SQLAlchemy 2.0 Textbook Ch. 9 — Performance: N+1, Bulk Ops, Streaming

Chapter 9: making SQLAlchemy fast. N+1 detection, bulk operations, streaming, query analysis, and the patterns from production.

N+1 detection

from sqlalchemy.orm import raiseload

stmt = select(User).options(raiseload("*"))

Any unexpected lazy-load raises. Run in tests / dev to catch N+1 before prod.

For dev-time observability: enable echo=True and watch query count per request.

Bulk insert

# Slow (one INSERT per row, with ORM overhead)
for d in data:
    session.add(User(**d))
await session.commit()

Bulk insert via Core:

await session.execute(insert(User), data)
await session.commit()

data is a list of dicts. Single INSERT statement with multiple VALUES. Much faster.

Or bulk_insert_mappings (older but still works):

session.bulk_insert_mappings(User, data)

For tens of thousands of rows: COPY (Postgres) is fastest.

Bulk update / delete

await session.execute(update(User).where(User.active == False).values(banned=True))

Single UPDATE; doesn’t load rows into the session.

For per-row complex logic: ORM loop.

Streaming results

result = await session.stream(select(Event))
async for evt in result.scalars():
    process(evt)

Doesn’t load everything in memory. Critical for big tables.

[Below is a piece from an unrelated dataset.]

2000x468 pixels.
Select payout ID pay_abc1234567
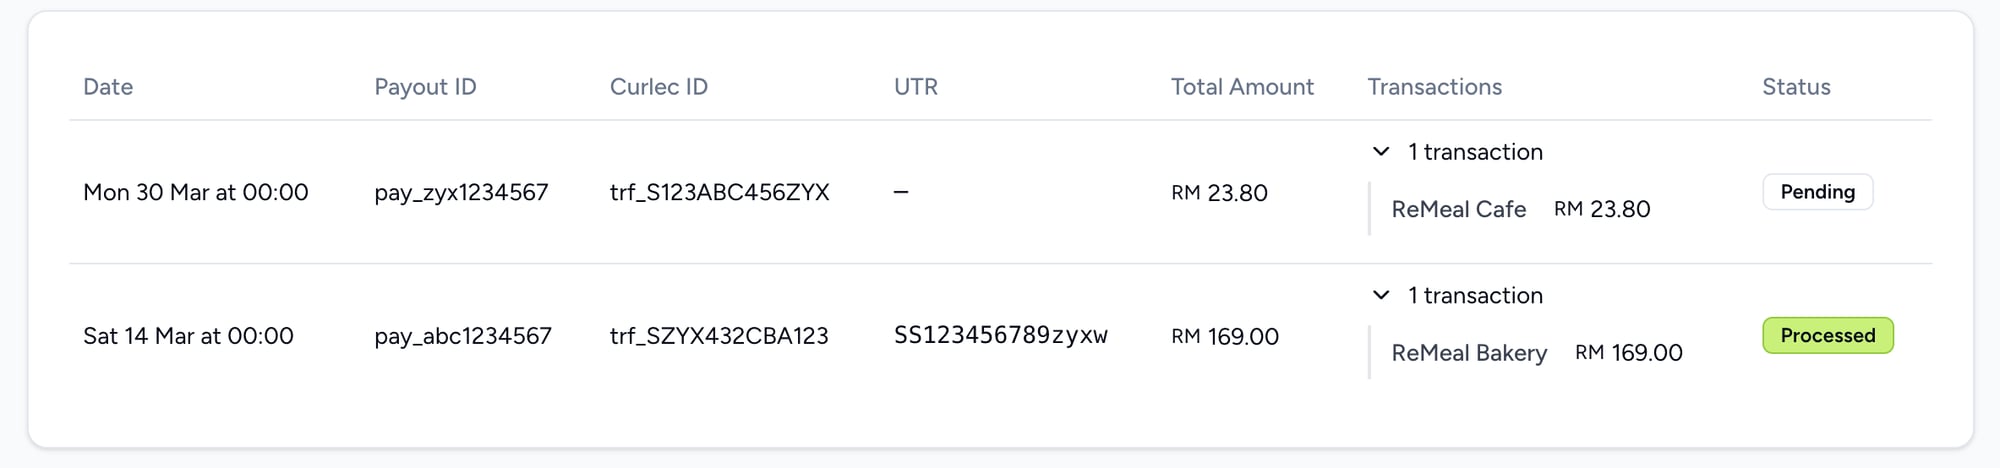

For pure SQL streaming via Core:

async with engine.connect() as conn:
    result = await conn.stream(select(events_table))
    async for row in result:
        ...

yield_per

For sync code:

result = session.execute(select(Event).execution_options(yield_per=1000))
for evt in result.scalars():
    ...

Server-side cursor; fetches 1000 at a time.

load_only

Restrict loaded columns:

from sqlalchemy.orm import load_only

stmt = select(User).options(load_only(User.id, User.email))

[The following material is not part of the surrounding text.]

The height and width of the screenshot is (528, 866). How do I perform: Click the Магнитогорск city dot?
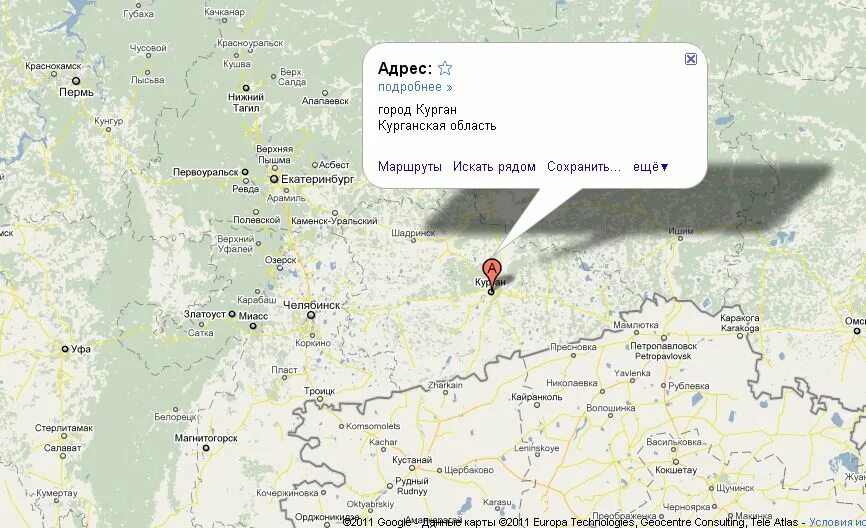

Smaller payload; faster. Especially with wide tables.

Defer

Defer specific columns:

from sqlalchemy.orm import defer

stmt = select(Post).options(defer(Post.body))
# body loaded only on access (lazy)

For huge text fields you don’t usually need.

Indexes (review)

Indexes are 90% of query performance. Without good indexes, SQLAlchemy can’t help.

class User(Base):
    email: Mapped[str] = mapped_column(unique=True, index=True)
    
    __table_args__ = (
        Index("ix_users_active_email", "active", "email"),
    )

For Postgres-specific (partial, GIN, BRIN): see the Postgres textbook .

EXPLAIN

async with session.begin():
    explain = await session.execute(text("EXPLAIN ANALYZE " + str(stmt.compile(compile_kwargs={"literal_binds": True}))))
    for row in explain:
        print(row)

Postgres / MySQL / SQLite all support EXPLAIN. Use it on slow queries.

Compile to SQL

print(stmt.compile(engine, compile_kwargs={"literal_binds": True}))

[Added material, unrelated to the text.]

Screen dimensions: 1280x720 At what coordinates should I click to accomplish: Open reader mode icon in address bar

See the actual SQL with literal values inlined. Useful for debugging / EXPLAIN.

Echoing queries

For dev / debugging:

engine = create_async_engine(URL, echo=True)

Logs every query. Extremely useful for spotting unexpected queries.

Slow query log

For production:

@event.listens_for(engine.sync_engine, "before_cursor_execute")
def before_cursor_execute(conn, cursor, statement, parameters, context, executemany):
    context._query_start_time = time.time()

@event.listens_for(engine.sync_engine, "after_cursor_execute")
def after_cursor_execute(conn, cursor, statement, parameters, context, executemany):
    duration = time.time() - context._query_start_time
    if duration > 0.5:
        log.warning("slow_query", sql=statement[:200], duration_ms=duration * 1000)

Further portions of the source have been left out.